Réflexions sur une cataracte. 

 

 

 

Eh oui !  Cela ne fera jamais les manchettes des journaux que j’ai été opérée d’une cataracte !  Même mes proches ont pris la chose assez distraitement, moi aussi d’ailleurs. C’était un peu plus inhabituel qu’une séance chez le dentiste, mais somme toute beaucoup moins douloureux,  La science fait de tels progrès n’est-ce pas, que nous finissons par nous y habituer ! 

C’est après que l’étonnement m’est venu ! Lorsque j’ai vu un ciel d’un bleu très pur, une neige étincelante comme les lessives que ma grand-mère blanchissait à grands nouets d’indigo, et que j’ai pu, ô surprise, lire le nom des rues sans l’apport des lunettes qui garnissaient mon nez depuis… plus de 50 ans.  J’ignorais que tout fut si beau, si net autour de moi. 

Ma jubilation s’est toutefois abaissée de quelques degrés lorsque j’ai consulté ce que Molière appelait « le conseiller des grâces », autrement dit, mon miroir. Plus de lunettes pour dissimuler rides et petits plis affichant ma date de naissance. Il fallait me rendre à l’évidence, tous les pots de crème soi-disant magiques seraient probablement impuissants à les masquer.   

C’est à ce moment de mes réflexions qu’une association d’idée un peu étrange mais qui a tout de même un certain bon sens m’est arrivée.   

Et si j’acceptais de me laisser « opérer de la cataracte » par le Seigneur ? Cela pourrait bien changer des choses dans ma vision des autres et de moi-même !

 Si je regardais plus attentivement dans le miroir de ma vie ?   Il se pourrait que  je me mette à les aimer ces marques sur mon visage qui me racontent le temps qui passe, une vie bien remplie, beaucoup d’amour donné et reçu, des larmes parfois, des pardons donnés, des pardons reçus et, au bout du compte,  la sérénité d’une femme  heureuse de se sentir aimée d’un Dieu qui s’est toujours fait si proche.

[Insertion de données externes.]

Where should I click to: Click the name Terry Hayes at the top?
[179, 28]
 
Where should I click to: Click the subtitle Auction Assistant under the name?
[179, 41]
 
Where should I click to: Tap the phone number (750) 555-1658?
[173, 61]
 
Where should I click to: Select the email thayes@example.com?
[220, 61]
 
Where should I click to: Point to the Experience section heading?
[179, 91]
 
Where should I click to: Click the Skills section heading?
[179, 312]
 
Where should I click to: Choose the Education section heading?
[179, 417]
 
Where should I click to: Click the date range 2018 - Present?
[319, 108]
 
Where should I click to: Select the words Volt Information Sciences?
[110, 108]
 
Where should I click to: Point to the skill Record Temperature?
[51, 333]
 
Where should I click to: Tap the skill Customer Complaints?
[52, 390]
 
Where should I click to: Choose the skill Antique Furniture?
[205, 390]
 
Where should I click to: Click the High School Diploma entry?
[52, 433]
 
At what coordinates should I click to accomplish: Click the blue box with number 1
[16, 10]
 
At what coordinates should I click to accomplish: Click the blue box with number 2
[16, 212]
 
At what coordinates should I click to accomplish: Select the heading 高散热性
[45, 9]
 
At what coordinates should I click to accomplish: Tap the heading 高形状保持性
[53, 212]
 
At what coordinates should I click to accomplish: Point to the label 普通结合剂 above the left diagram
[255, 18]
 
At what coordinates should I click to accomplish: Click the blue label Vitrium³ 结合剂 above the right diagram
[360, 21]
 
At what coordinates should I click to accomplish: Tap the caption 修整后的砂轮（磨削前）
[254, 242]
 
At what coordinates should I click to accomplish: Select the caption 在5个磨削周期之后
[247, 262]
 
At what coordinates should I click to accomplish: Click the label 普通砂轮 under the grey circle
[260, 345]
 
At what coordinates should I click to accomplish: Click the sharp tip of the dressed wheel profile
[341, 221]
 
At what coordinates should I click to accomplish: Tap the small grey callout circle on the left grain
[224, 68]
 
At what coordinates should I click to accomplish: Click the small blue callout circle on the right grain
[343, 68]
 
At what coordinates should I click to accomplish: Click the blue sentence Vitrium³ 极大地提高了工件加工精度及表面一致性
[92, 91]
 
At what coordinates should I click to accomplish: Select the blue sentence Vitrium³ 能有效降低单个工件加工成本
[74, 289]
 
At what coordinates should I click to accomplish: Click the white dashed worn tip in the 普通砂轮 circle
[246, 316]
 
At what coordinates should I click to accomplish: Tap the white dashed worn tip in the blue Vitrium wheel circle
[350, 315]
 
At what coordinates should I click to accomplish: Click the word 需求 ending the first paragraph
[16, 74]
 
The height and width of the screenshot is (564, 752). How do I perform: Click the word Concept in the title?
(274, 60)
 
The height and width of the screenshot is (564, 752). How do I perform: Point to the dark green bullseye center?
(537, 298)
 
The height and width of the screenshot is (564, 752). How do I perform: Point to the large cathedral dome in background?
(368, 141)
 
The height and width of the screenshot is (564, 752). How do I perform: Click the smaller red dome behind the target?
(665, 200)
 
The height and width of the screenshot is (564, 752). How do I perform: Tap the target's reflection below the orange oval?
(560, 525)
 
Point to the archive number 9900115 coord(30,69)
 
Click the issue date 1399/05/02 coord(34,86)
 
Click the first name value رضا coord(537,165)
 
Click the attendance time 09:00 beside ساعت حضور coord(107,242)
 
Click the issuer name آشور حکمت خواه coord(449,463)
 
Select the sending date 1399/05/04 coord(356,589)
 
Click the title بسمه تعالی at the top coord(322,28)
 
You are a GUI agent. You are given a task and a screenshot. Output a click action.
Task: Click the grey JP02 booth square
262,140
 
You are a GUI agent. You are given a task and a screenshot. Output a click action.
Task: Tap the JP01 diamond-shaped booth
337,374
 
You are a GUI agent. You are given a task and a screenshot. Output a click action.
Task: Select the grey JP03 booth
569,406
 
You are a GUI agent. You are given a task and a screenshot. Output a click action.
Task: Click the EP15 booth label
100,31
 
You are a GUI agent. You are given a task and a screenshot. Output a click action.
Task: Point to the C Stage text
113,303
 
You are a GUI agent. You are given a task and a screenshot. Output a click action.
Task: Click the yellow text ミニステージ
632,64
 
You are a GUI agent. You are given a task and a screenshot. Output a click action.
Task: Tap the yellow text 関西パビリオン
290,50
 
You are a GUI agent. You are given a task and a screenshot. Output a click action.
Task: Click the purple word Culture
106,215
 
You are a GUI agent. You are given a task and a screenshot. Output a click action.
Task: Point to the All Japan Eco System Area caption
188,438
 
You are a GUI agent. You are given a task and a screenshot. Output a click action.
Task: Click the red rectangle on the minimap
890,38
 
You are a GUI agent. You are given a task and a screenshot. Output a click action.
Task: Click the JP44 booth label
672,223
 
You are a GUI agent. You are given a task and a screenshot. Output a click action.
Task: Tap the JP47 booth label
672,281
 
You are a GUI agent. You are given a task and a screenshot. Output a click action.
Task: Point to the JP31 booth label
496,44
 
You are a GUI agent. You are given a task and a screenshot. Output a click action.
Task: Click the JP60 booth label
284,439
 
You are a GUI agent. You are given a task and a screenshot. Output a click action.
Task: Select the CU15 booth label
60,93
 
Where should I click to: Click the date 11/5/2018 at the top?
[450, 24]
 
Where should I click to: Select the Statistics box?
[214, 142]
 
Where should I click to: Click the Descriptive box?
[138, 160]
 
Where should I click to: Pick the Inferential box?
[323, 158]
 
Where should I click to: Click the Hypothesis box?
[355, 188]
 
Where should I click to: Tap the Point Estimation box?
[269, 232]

Et si je me mettais à regarder les autres aussi attentivement que je me suis regardée dans mon miroir ? Bien entendu, pour être honnête, je continuerais probablement à voir en eux des faiblesses, des peurs qui m’habitent moi-même… Mais peut-être que j’y découvrirais aussi  des beautés, des richesses insoupçonnées. 

Avec le regard tout neuf de mon âme opérée par le Christ, peut-être que j’arriverais à voir plus loin que le masque, que le rôle endossé, que la timidité ou la grande douleur qu’on s’efforce de cacher… Si je me mettais à regarder avec les yeux du Christ Sauveur, mes journées pourraient devenir bien trop courtes pour admirer toute l’œuvre de Dieu en ces hommes et ces femmes qu’il a mis sur ma route. 

Si je laissais le Christ Sauveur pratiquer une chirurgie de mes retenues, de mes préjugés, de mes égoïsmes, il se pourrait que je découvre Son désir de bonheur pour nous et que mon cœur, enfin libéré, respire allègrement cet air de « sauvée », d’enfant de Dieu et le partage joyeusement avec ceux et celles que je rencontre. 

Il se pourrait alors, qu’ensemble, nous découvrions que « le Royaume de Dieu est déjà parmi nous ».